In the meantime, the Hong Kong companies court makes do by applying and refining the principles for recognition of foreign insolvency proceedings to cases that come before it. In two of the more recent cases, the court took the opportunity to summarise those principles. They include:
• that the foreign insolvency proceedings are “collective insolvency proceedings”; and
• that the foreign insolvency proceedings are commenced in the company’s country of incorporation.
Re Takamatsu  HKCFI 802 appears to be the first occasion that a Hong Kong court has recognised and granted assistance to a trustee in bankruptcy appointed in Japan over a Japanese incorporated company in compulsory liquidation in Japan. In Re Joint Provisional Liquidators of Hsin Chong Group Holdings Ltd  HKCFI 805 the court recognised and granted assistance to the provisional liquidators appointed in Bermuda over a company incorporated there and listed in Hong Kong.
In both cases the court referred to the standard practice on applications for recognition of foreign insolvency proceedings (and Practice Direction 3.5 – “Applications in writing in the Companies Court”). In order to help facilitate the grant of recognition orders on the papers and to guide practitioners, in both cases the court also referred to the standard form of order for the grant of recognition – the orders are appended to the court’s decisions.
Once recognition is granted, the degree of assistance that a Hong Kong court will provide to a foreign insolvency office holder will vary according to each case. However, basic principles of reciprocity require that the degree of assistance must be consistent with the laws pursuant to which the foreign insolvency office holder is appointed and that are available in Hong Kong. As to illustrate the point, paragraph 2 of the order in both cases reads as follows (with the differences shown in square brackets for ease of reference):
“The [Trustee] [Joint Provisional Liquidators] [has] [have] and may exercise such powers as are available to [him] [them] as a matter of [Japanese] [Bermuda] law and would be available to [him] [them] under the laws of Hong Kong as if [he] [they] had been appointed [liquidator] [provisional liquidators] of the Company under the laws of Hong Kong …”.
In Re Takamatsu the judge acknowledged that Japan was a civil law system. However, this was no bar to recognition because the winding up proceedings in Japan were a collective insolvency proceeding and the status and powers of the Japanese trustee in bankruptcy were similar to those of a liquidator appointed in Hong Kong. It remains a point for another day whether a Hong Kong court would recognise a Japanese civil rehabilitation procedure in the absence (for now) of an equivalent procedure in Hong Kong.
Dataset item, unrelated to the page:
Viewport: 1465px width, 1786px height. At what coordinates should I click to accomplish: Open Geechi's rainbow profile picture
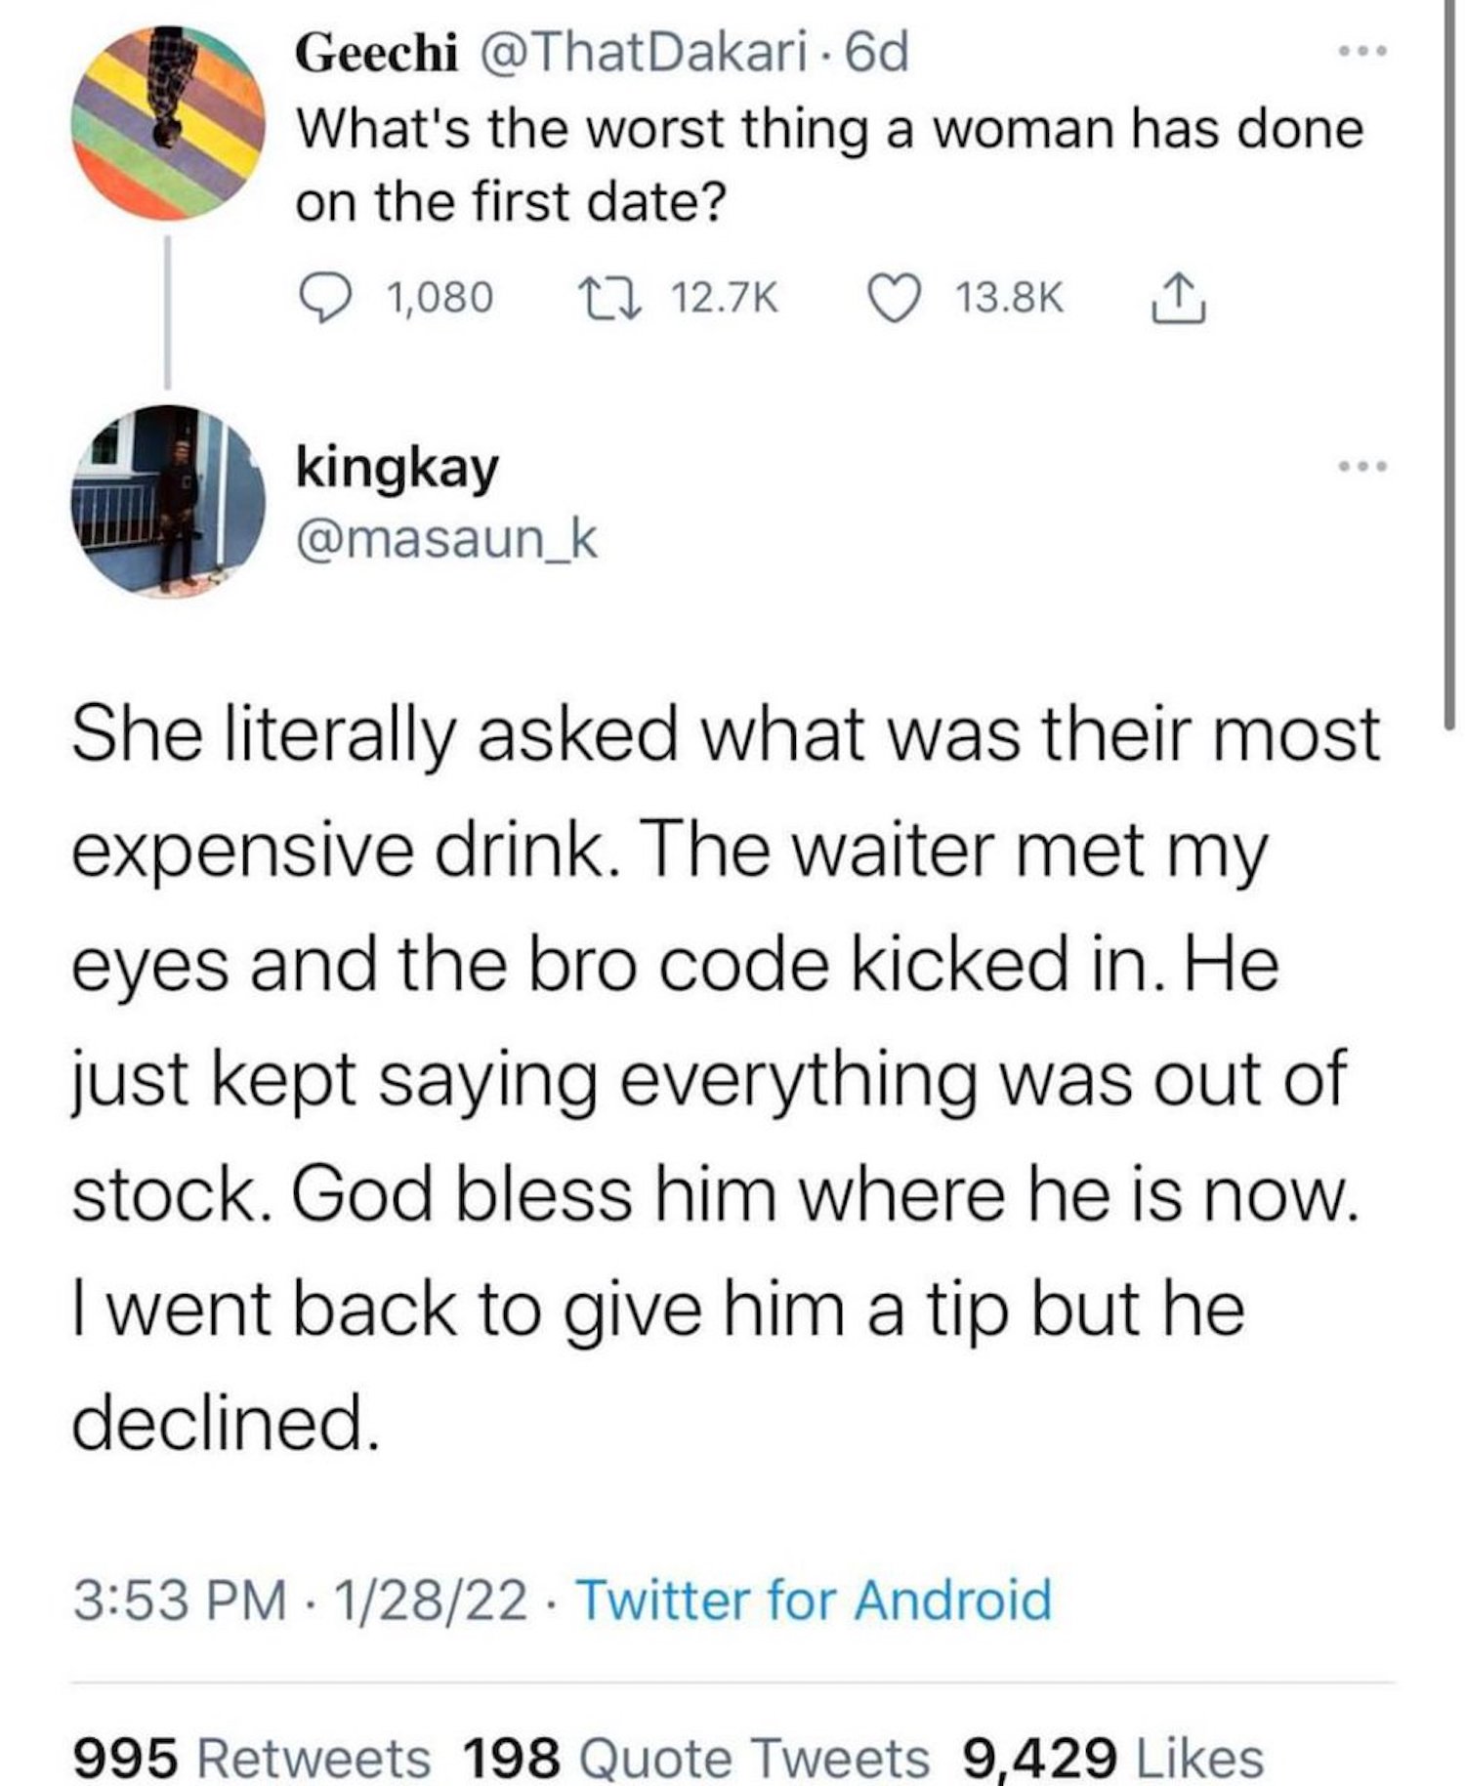pyautogui.click(x=168, y=121)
Cases such as these further illustrate the need for Hong Kong to make progress with a statutory regime empowering the courts to recognise and provide assistance to foreign insolvency office holders. In the meantime, the Singapore High Court has recognised its first US bankruptcy proceedings as foreign main proceedings under the local companies legislation that adopts the UNCITRAL Model Law on Cross-Border Insolvency (Re Zetta Jet Pte Ltd  SGHC 53).